There’s an old trick that never quite gets old: you run a high-velocity exercise that generates a massive amount of traffic through some sort of a multi-part system, whereby some of those parts are (spectacularly) getting killed and periodically recovered.

TL;DR a simple demonstration that does exactly that (and see detailed comments inside):

cp-rmnode-rebalancetaking a random node to maintenance when there’s no data redundancy
cp-rmnode-ec(erasure coded content) + (immediate loss of a node)
cp-rmdisk(3-way replication) + (immediate loss of a random drive)

The scripts are self-contained and will run with any aistore instance that has at least 5 nodes, each with 3+ disks.

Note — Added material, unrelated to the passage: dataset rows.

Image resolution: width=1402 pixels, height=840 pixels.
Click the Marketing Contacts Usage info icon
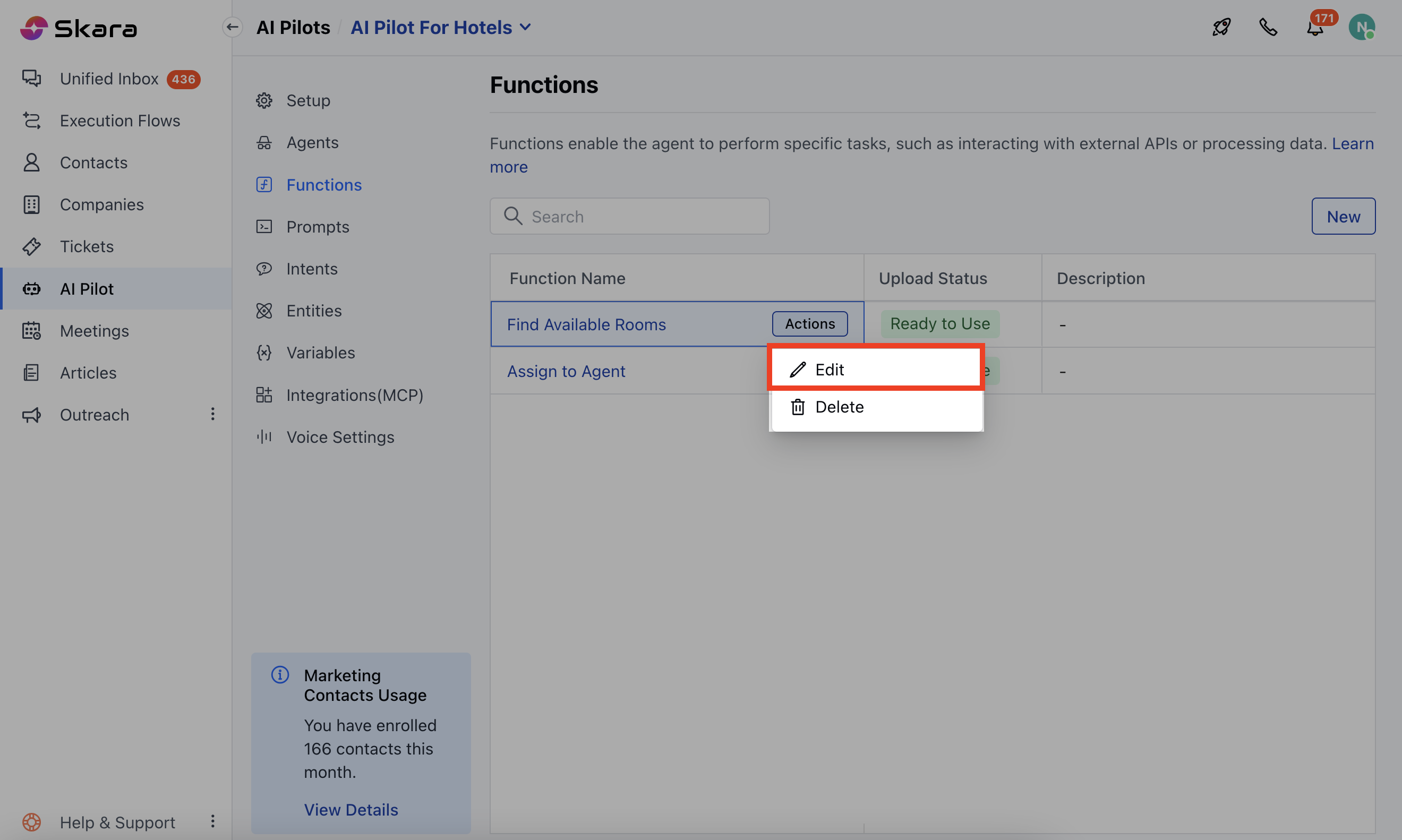pyautogui.click(x=280, y=675)
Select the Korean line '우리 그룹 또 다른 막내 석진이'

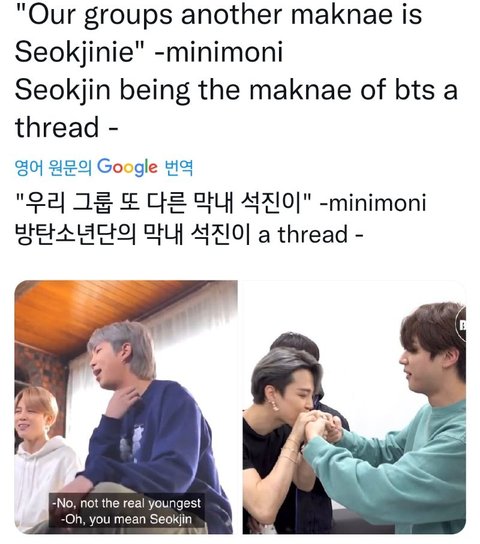163,203
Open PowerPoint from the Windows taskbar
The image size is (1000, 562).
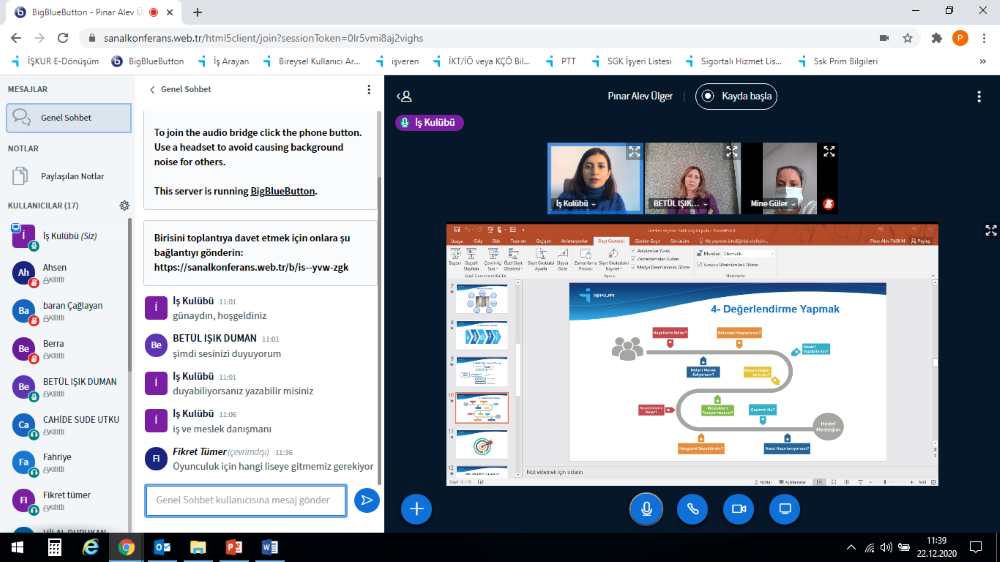[234, 547]
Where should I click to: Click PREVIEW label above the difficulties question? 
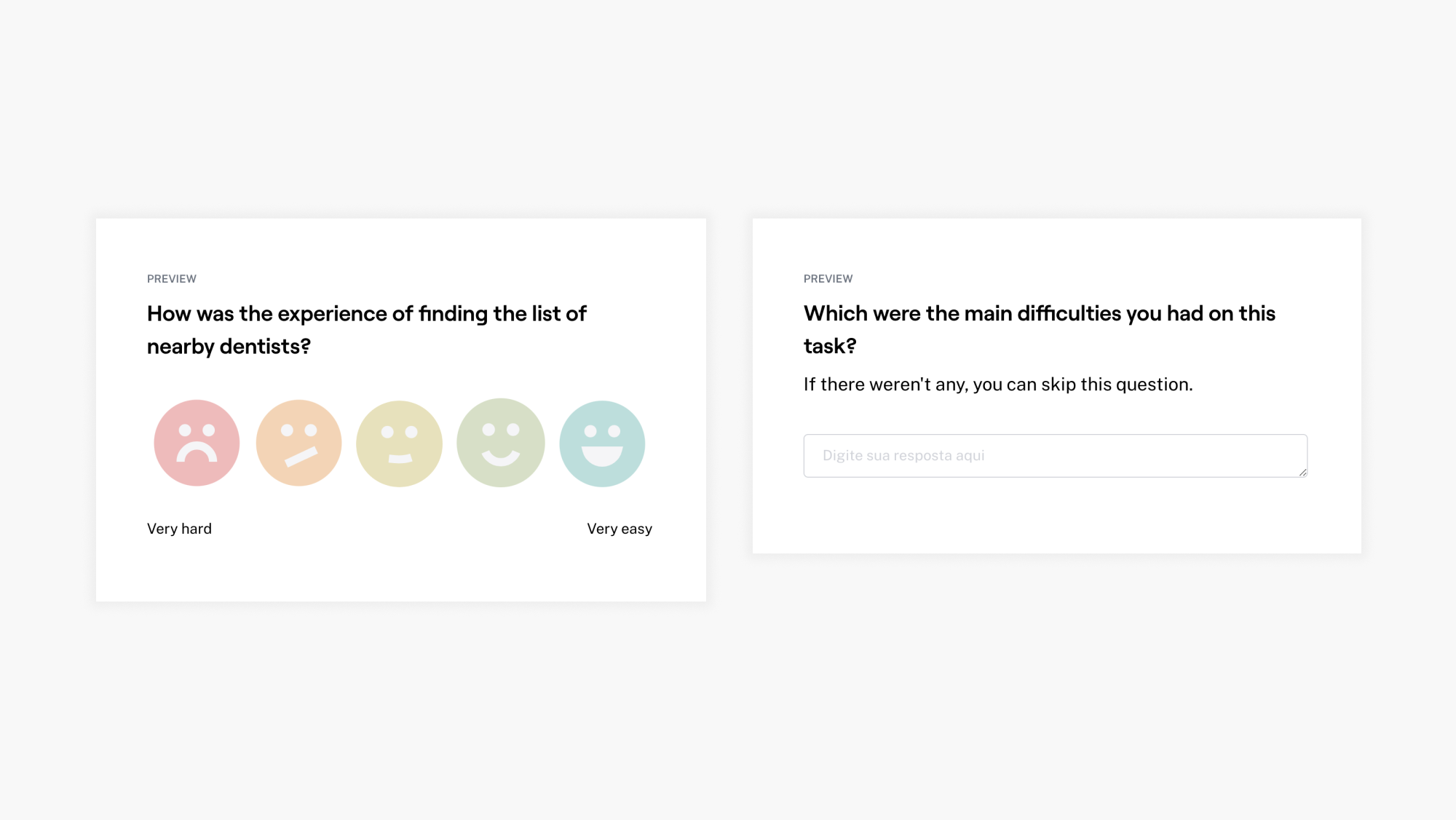tap(828, 279)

But when the traffic is running and the parts are getting periodically killed and recovered in a variety of realistic ways – then you would maybe want to watch it via Prometheus or Graphite/Grafana. Or, at the very least, via ais show performance – the poor man’s choice that’s always available.

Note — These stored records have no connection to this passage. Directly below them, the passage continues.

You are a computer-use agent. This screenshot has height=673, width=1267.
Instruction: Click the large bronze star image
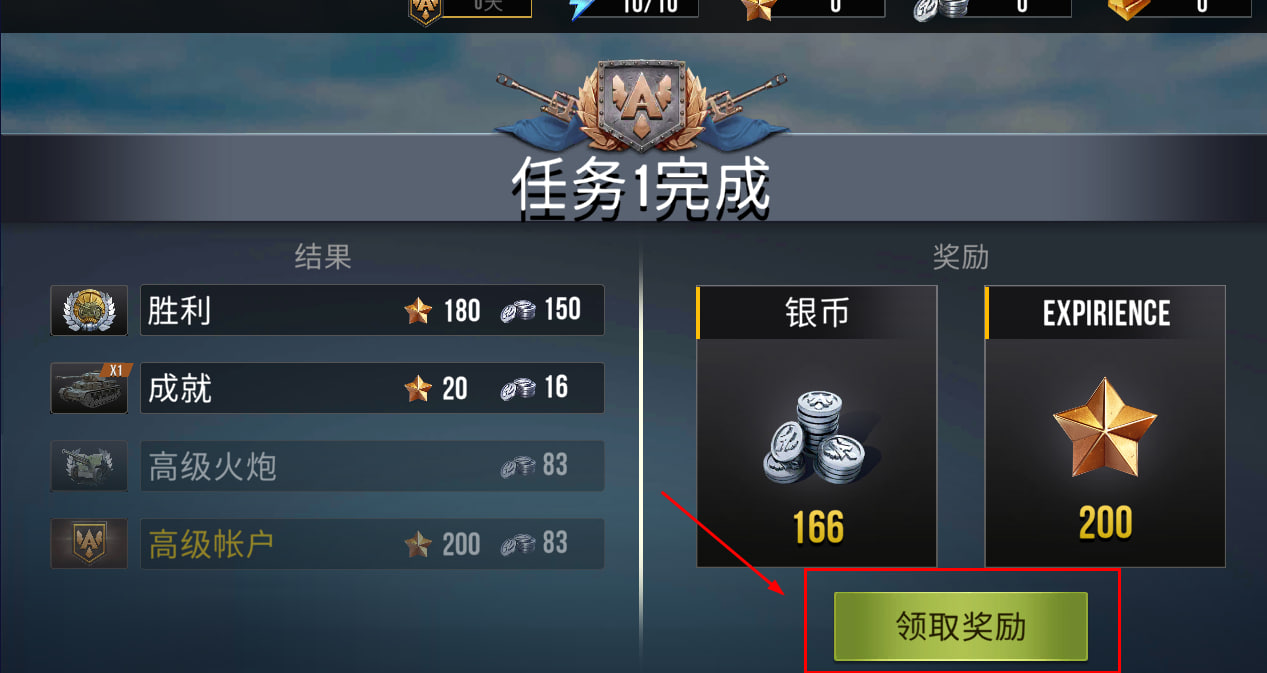1105,428
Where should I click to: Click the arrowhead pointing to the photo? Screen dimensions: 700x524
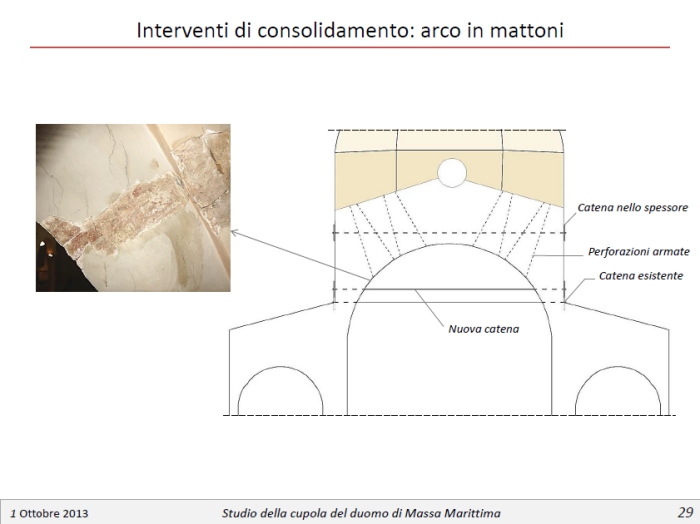point(234,231)
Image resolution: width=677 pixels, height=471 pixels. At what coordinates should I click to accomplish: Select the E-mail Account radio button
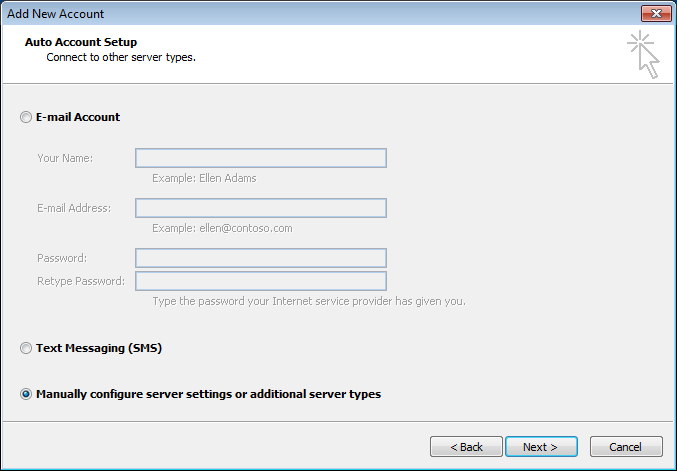(x=26, y=118)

for details, run: ais show performance --help

Observability notwithstanding, the idea is always the same – to see whether the combined throughput dips at any point (it does). And by how much, how long (it depends).

There’s one (and only one) problem though: vanilla copying may sound dull and mundane. Frankly, it is totally unexciting, even when coincided with all the rebalancing/rebuilding runtime drama behind the scenes.


And so, to make it marginally more interesting – but also to increase usability – we go ahead and copy a non-existing dataset. Something like:

$ ais ls s3
No "s3://" matching buckets in the cluster. Use '--all' option to list _all_ buckets.

$ ais storage summary s3://src --all
NAME             OBJECTS (cached, remote)
s3://src                  0       1430

$ ais ls gs
No "gs://" matching buckets in the cluster. Use '--all' option to list _all_ buckets.

$ ais cp s3://src gs://dst --progress --refresh 3 --all

Copied objects:              277/1430 [===========>--------------------------------------------------] 19 %
Copied size:    277.00 KiB / 1.40 MiB [===========>--------------------------------------------------] 19 %

The first three commands briefly establish non-existence – the fact that there are no Amazon and Google buckets in the cluster right now.

ais storage summary command (and its close relative ais ls --summary) will also report whether the source is visible/accessible and will conveniently compute numbers and sizes (not shown).

But because “existence” may come with all sorts of connotations the term is: presence. We say “present” or “not present” in reference to remote buckets and/or data in those buckets, whereby the latter may or may not be currently present in part or in whole.

In this case, both the source and the destination (s3://src and gs://dst, respectively) were ostensibly not present, and we just went ahead to run the copy with a progress bar and a variety of not shown list/range/prefix selections and options (see --help for details).


From here on, the immediate and fully expected question is: transformation. Namely – whether it’d be possible to transform datasets – not just copy but also apply a user-defined transformation to the source that may be (currently) stored in the AIS cluster, or maybe not or not entirely.

Something like:

$ ais etl init spec --name=my-custom-transform --from-file=my-custom-transform.yaml

followed by:

$ ais etl bucket my-custom-transform s3://src gs://dst --progress --refresh 3 --all

The first step deploys user containers on each clustered node. More precisely, the init-spec API call is broadcast to all target nodes; in response, each node calls K8s API to pull the corresponding image and run it locally and in parallel – but only if the container in question is not already previously deployed.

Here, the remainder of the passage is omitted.